* Quoted passage:
========================

03/06/19 Another high-adventure waterfall hunting trip with Fireman Jeff today...(details below)

03/07/19 I'm toasty warm this morning! The alarm went off at 3am, and I snuck around in the cabin trying to make and sip a cup of java while peering out the window trying to figure out if the sky was clear and stars shining. It was, and they were, but no question there was haze from all the controlled burns yesterday so the sky was not as clear as could be. Oh well.

Fast forward and hour and I'm sitting in the van typing to you on the computer in my lap while two cameras set up shooting outside basically the same scene with different types and focal lengths of lenses. I'm hoping to capture a distant mountain range with star trails behind it. Temp is a balmy 27 degrees with no wind.

Yesterday I also got up at 3am and set up two cameras to record a different scene - star trails in one and the Milky Way on the other. Conditions were quite different. The temp was about 14 degrees with a howling wind, which meant wind chills were below zero again. And since I had hiked to the location and was working one of the cameras all the time (the other one was shooting automatically), my hands were exposed and so was I. Luckily I had my Alaska suit on and the only parts that got cold were my fingertips.

As the stars began to disappear with the coming of dawn, I packed up, headed back to the van, then sped off towards an early meetup with Fireman Jeff - we had another very long and difficult day planned waterfall hunting.

But first I had quite a shock as I motored up through the steep switchbacks on Hwy. 7 south climbing out of Jasper. As I came around one of the sharp turns, I swear I saw a BODY laying next to the road - no part of it actually ON the road. WHAT???!!! I swerved at the last minute and tried to re-scan the image I had just seen in my brain. Was I seeing things? Was there body on the road? Should I call 911???

I quickly turned around and headed carefully back down the highway to the curve and sure enough, there WAS a body laying down half in the fetal position but stretched out with its head on something - the head was across the white line and onto the black pavement of the highway. I stopped about 50 feet away from the lifeless body, then laid on the horn. THANK GOODNESS the body came to life and jumped straight up on its (his?) feet. Then he started moving towards me and waving a bright light. I don't know and will never know if he was drunk and collapsed on the road, or was hitchhiking and got tired and simply laid own on the pavement and went to sleep or what. All I knew was that it was indeed alive, moving just fine, and had a light, so I got the heck out of there. The highway was about to get busy with morning traffic and certainly someone would have hit and killed this guy had I not blew him awake. Very weird.....

Fireman Jeff and I spent another textbook classic day in the woods bushwhacking, climbing, crawling, through some of the most difficult terrain I'd ever seen. We knew water levels were low since we've nod had much rain recently, but I mostly just wanted to locate several tall waterfalls, measure them, and figure out the best route to access them to include in the next Arkansas Waterfalls guidebook. We found all of them we were after, and a LOT more. And not only more waterfalls, but more incredible and amazing locations - oh my goodness some of these places were simply beautiful.

========================

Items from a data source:

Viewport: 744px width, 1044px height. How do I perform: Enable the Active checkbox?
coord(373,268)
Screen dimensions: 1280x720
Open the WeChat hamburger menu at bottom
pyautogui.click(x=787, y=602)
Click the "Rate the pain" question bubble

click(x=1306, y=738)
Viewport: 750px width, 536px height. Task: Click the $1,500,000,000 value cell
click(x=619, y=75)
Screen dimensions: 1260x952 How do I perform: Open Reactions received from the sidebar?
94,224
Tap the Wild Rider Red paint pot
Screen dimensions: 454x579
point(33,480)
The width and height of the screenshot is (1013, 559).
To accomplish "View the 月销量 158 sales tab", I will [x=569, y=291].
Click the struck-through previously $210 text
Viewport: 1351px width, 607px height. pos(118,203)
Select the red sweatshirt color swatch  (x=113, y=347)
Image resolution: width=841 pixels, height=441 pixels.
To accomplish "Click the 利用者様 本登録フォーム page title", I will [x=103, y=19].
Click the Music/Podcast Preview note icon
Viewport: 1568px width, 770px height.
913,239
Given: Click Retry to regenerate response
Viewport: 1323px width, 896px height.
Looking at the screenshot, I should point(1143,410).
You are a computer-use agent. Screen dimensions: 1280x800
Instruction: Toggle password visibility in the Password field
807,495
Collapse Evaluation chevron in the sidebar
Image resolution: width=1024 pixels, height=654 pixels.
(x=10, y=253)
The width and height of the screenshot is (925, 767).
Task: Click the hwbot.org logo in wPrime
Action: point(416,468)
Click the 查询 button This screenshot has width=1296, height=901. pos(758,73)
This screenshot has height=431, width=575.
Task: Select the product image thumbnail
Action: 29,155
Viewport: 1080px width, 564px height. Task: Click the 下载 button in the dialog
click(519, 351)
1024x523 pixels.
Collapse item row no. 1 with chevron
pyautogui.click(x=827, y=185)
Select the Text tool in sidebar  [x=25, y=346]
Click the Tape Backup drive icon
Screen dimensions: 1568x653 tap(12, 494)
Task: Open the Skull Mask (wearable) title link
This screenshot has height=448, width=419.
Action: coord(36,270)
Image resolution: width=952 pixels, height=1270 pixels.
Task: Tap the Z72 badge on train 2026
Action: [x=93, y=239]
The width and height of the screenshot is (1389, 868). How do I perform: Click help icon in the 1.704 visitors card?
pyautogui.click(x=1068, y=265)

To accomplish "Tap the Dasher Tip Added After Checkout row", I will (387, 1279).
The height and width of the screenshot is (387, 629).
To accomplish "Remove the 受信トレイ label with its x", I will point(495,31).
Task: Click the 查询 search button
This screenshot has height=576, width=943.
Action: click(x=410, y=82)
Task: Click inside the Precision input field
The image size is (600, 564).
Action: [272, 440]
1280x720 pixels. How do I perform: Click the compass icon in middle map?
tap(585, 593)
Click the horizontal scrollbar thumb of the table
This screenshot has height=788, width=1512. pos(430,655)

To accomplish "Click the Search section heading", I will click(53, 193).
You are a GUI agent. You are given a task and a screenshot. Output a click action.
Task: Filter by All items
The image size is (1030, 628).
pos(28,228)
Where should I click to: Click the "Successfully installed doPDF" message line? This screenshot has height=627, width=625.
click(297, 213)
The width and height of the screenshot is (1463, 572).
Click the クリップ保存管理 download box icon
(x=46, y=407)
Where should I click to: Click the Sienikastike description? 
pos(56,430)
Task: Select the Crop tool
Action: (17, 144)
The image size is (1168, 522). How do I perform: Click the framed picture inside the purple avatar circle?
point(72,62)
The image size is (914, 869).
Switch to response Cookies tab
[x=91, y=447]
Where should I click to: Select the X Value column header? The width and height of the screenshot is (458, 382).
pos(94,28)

========================

* Directives:
1/ Copy the journal entry from "Yesterday I also" to "planned waterfall hunting.", renaming "van" as "truck" throughout.
2/ Based on the journal entry, is each of these statements correct? Answer yes or no, and quote the words that settle it.
(a) On the morning of 03/07/19, the temperature was 27 degrees with no wind.
(b) On the previous morning, both cameras were shooting automatically.
(c) The writer stopped about 50 feet from the person lying by the road.
3/ Summarize the journal entry in three sentences.
None of the data is required here.

* Answers given:
1/
Yesterday I also got up at 3am and set up two cameras to record a different scene - star trails in one and the Milky Way on the other. Conditions were quite different. The temp was about 14 degrees with a howling wind, which meant wind chills were below zero again. And since I had hiked to the location and was working one of the cameras all the time (the other one was shooting automatically), my hands were exposed and so was I. Luckily I had my Alaska suit on and the only parts that got cold were my fingertips.

As the stars began to disappear with the coming of dawn, I packed up, headed back to the truck, then sped off towards an early meetup with Fireman Jeff - we had another very long and difficult day planned waterfall hunting.

2/
(a) Yes: "Temp is a balmy 27 degrees with no wind."
(b) No: "was working one of the cameras all the time (the other one was shooting automatically)"
(c) Yes: "I stopped about 50 feet away from the lifeless body"

3/ The writer got up at 3am on two mornings in a row to photograph the night sky, first in 14-degree cold with a howling wind and then in windless 27-degree air hazy from controlled burns. While driving up Hwy. 7 to meet Fireman Jeff, the writer saw a body lying beside the road, turned back, and honked until the man jumped up alive. The writer and Fireman Jeff then spent a hard day bushwhacking through very difficult terrain, and they found every tall waterfall they were after for the next Arkansas Waterfalls guidebook, along with many more.